**Статья:**
——————————
Ваша версия о причастности сотрудников УКГБ ЛО, принимавших участие в обыске на Вашей квартире, к обнаруженным в ней наркотикам в ходе проведенного прокуратурой города расследования по Вашему заявлению, а также нашей проверки подтверждения не нашла.
Вместе с тем установлено, что решение об участии сотрудников УКГБ в проведенном милицией обыске было принято недостаточно обоснованно. При проведении обыска были допущены нарушения требования ст. 141 УПК РСФСР – сотрудники УКГБ не были внесены в протокол обыска. Виновные, допустившие указанные нарушения, привлечены к дисциплинарной ответственности.
Сотрудники УКГБ действительно проверяли поступившее в правоохранительные органы заявление гражданки Ткачевой З.И., сообщившей о Ваших и Лепилиной С.И. подозрительных контактах с иностранцами.
В этой связи были проведены беседы с рядом лиц. Однако, как установлено, каких-либо неправомерных действий при этом не допускалось, информации, подтверждающей подозрения заявительницы, получено не было. Данных о распространении сотрудниками УКГБ клеветнических сведений в отношении Вас и Лепилиной С.И. также не получено.
После 1981 года УКГБ ЛО какой-либо проверки по отношению к Вам не проводило, ограничительных мер до и после этого времени не принимало. В Магаданскую область по месту отбытия Вами уголовного наказания никто из сотрудников Управления не направлялся.
В связи с проводимыми прокуратурой следственными действиями по Вашему уголовному делу и расследованием в отношении сотрудников ГУВД и УКГБ, к нему причастных, ответ на Ваши заявления не мог быть дан нами ранее принятия ею соответствующих решений.
За нарушение сотрудниками УКГБ нормы УПК приносим Вам извинения.
Азадовский, конечно же, воспринял такое «извинительное» письмо как очередное оскорбление и реагировал привычным для него способом. 5 мая 1989 года он направляет многостраничное письмо на имя председателя КГБ СССР В.А. Крючкова и, пользуясь материалами уголовного дела и суда 1988 года, пытается доказать лживость письма Блеера:
По существу же оно является ничем иным, как отпиской. Каждый его пункт опровергается документально…
Сотрудники УКГБ ЛО Архипов и Шлемин, проводившие обыск у меня в квартире, нарушили не только нормы УПК РСФСР, но и УК РСФСР. Они явились ко мне на обыск под фальшивыми документами, выдавая себя за сотрудников милиции…
По поводу своих контактов я уже заявлял, что они всегда носили либо профессиональный, либо дружеский характер, если же в КГБ было известно о причастности моих знакомых к зарубежным спецслужбам, то следовало – чтобы пресечь нежелательные, с точки зрения КГБ, связи – вызвать меня на беседу, а не являться ко мне на обыск под чужими документами! Никаких изданий «клеветнического содержания» я ни от кого никогда не получал…
Утверждение зам. начальника УКГБ ЛО о причинах обыска у меня в квартире полностью расходится с другими официальными документами, находящимися в уголовном деле… и т. д.
——————————
**Собранный материал:**

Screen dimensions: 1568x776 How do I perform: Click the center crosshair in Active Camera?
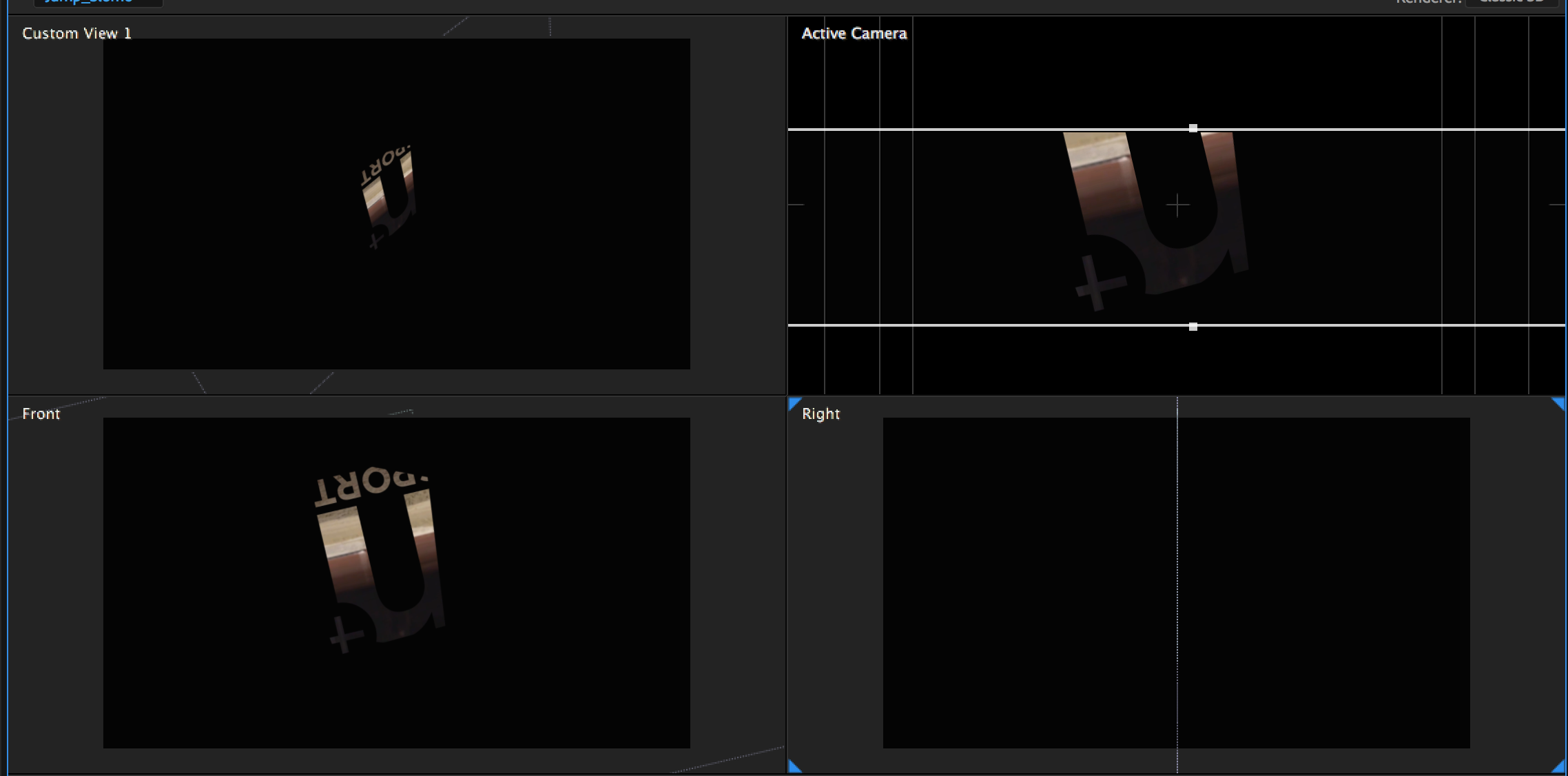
——————————
**Задания для выполнения:**
- a) Ответьте на вопросы по статье о деле Азадовского:
(i) Требование какой статьи УПК РСФСР было нарушено при обыске и в чем состояло нарушение?
(ii) Чье заявление о подозрительных контактах с иностранцами проверяли сотрудники УКГБ?
(iii) Когда и кому Азадовский направил многостраничное письмо?
- b) Приведите продолжение статьи о деле Азадовского, начиная после ее последнего предложения.

**Ответы к заданиям:**
- a)
(i) Было нарушено требование ст. 141 УПК РСФСР: сотрудники УКГБ не были внесены в протокол обыска.
(ii) Сотрудники УКГБ проверяли заявление гражданки Ткачевой З.И.
(iii) Азадовский направил письмо 5 мая 1989 года на имя председателя КГБ СССР В.А. Крючкова.

- b)
Далее жалобщик и вовсе переходит в наступление:
Летом 1988 г. в помещении Куйбышевского районного суда Арцибушев (при свидетелях) уверял меня, что еще задолго до задержания Лепилиной и обыска у меня в квартире он обсуждал с руководителями УКГБ ЛО «схему» действий против меня и Лепилиной (наркотики). Точно такая же «схема», по словам Арцибушева, была применена и в отношении ленинградского писателя Л.С. Друскина, у которого весной 1980 г. Арцибушев по поручению КГБ производил обыск под предлогом обнаружения наркотиков.
В какой мере справедливы эти заявления Арцибушева? Полученное мной письмо за подписью В.Н. Блеера подтверждает их в достаточной мере.
В феврале 1989 г. сотрудник УКГБ ЛО Варфоломеев Б.М. пригласил меня на беседу в приемную начальника УКГБ. В беседе принимал участие другой сотрудник, назвавшийся Гордеевым. В ходе беседы было в частности сказано, что мои действия (т. е. заявления и жалобы) «затрагивают честь Комитета».
Считаю такую точку зрения в корне неправильной. Честь органов заключается, по моему убеждению, в их умении самоочищаться от наследства периодов культа личности и застоя. Никакая огласка фактов, даже и не слишком «выигрышных» для репутации Комитета, повредить ему не может, если эти факты правдивы. И главное: разве в этом деле не затронута честь моя и моей жены? Кто дал право ленинградским органам унижать нас и пренебрегать нашей честью, двух безвинно репрессированных советских граждан?!
Вопрос этот достаточно серьезный. Известные ныне факты – если, конечно, не игнорировать очевидное – полностью изобличают сотрудников ленинградского УКГБ в фальсификации уголовного дела против меня и моей жены. Ответ зам. начальника УКГБ ЛО удовлетворить меня ни в коей мере не может, и поэтому я вынужден продолжать переписку с КГБ СССР.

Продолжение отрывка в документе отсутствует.